** PASSAGE **
Occasionally, a dataset may contain a value that is far greater (or less) than, or doesn’t display the same characteristics as the other values. This anomalous value is termed an influential observation. If the influential observation is not representative of the population being sampled, it is called an outlier.
Influential observations and outliers occur for a variety of reasons. Some are straightforward data generation or reporting errors. Lab results that are off by a factor of ten are often identified as outliers. Outliers occur in business data for a variety of reasons. Reporting deadlines may be missed, weather or construction may prevent customers from shopping, and there may be one-time corrections for past errors.
Sometimes, there are deterministic influences that skew some measurements. For example, aberrant measurements may be caused by instrument error or miscalibration. Some outliers aren’t errors but instead are the result of inherent variability or a natural cause. So, if you run into outliers, try to figure out why they exist. They may mean nothing so that you can delete them from the analysis, or they may be critical to your interpretation of a dataset. You’ll probably find that, most of the time, the causes of outliers will be unknown.
Influential observations and outliers are generally not difficult to detect. Sorting and listing the data will often reveal questionable values, though the best way to identify a potential outlier is by graphing the data. Histograms, box plots, probability plots, time-series plots, or scatter plots of the data will usually reveal any aberrant values.
Graphs are particularly effective in identifying three patterns of outliers:
- Cross-trend Outliers. Cross-trend outliers lie a substantial distance away from the rest of the data in positions that do not fall on the trend of the data. As a consequence, they can substantially reduce R2, inflate variances, and change regression model coefficients. They are usually easy to identify in graphs, however, their cause is usually difficult to ascertain.

** REQUIREMENT 1 **
Duplicate every line of the records exactly, but leave the pictures out of your answer.
The records bear no relation to the passage on outliers.

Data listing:
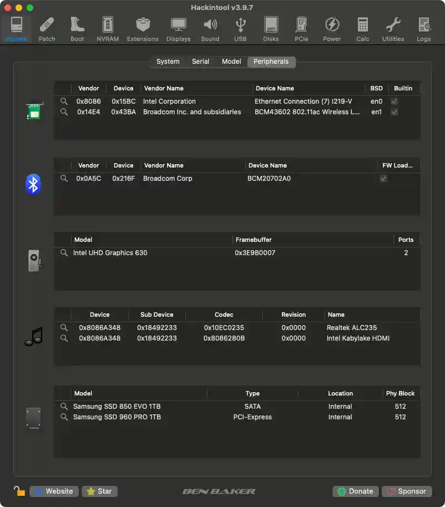Inspect Samsung SSD 960 PRO with magnifier
This screenshot has height=507, width=445.
tap(64, 417)
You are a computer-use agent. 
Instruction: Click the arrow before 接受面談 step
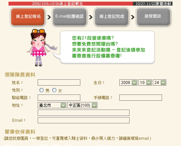coord(132,17)

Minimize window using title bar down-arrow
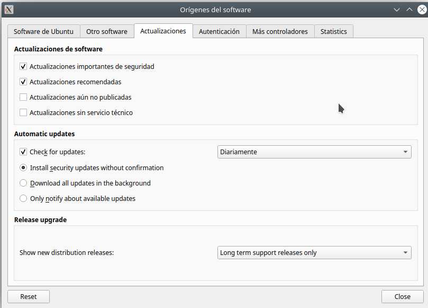click(397, 10)
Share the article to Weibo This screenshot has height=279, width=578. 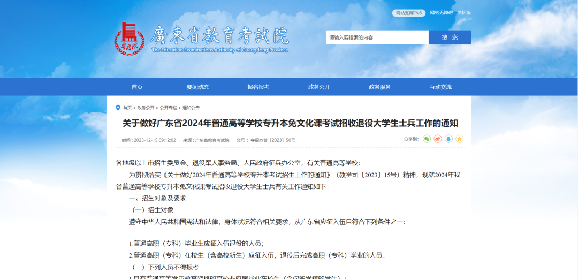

** REQUIREMENT 2 **
Set down part of the passage on outliers word for word, beginning at the words "Influential observations and outliers are" and stopping after "difficult to ascertain.".

** EXERCISE ANSWER 1 **
Inspect Samsung SSD 960 PRO with magnifier
This screenshot has height=507, width=445.
tap(64, 417)
You are a computer-use agent. 
Instruction: Click the arrow before 接受面談 step
coord(132,17)

Minimize window using title bar down-arrow
click(397, 10)
Share the article to Weibo This screenshot has height=279, width=578. 

** EXERCISE ANSWER 2 **
Influential observations and outliers are generally not difficult to detect. Sorting and listing the data will often reveal questionable values, though the best way to identify a potential outlier is by graphing the data. Histograms, box plots, probability plots, time-series plots, or scatter plots of the data will usually reveal any aberrant values.
Graphs are particularly effective in identifying three patterns of outliers:
- Cross-trend Outliers. Cross-trend outliers lie a substantial distance away from the rest of the data in positions that do not fall on the trend of the data. As a consequence, they can substantially reduce R2, inflate variances, and change regression model coefficients. They are usually easy to identify in graphs, however, their cause is usually difficult to ascertain.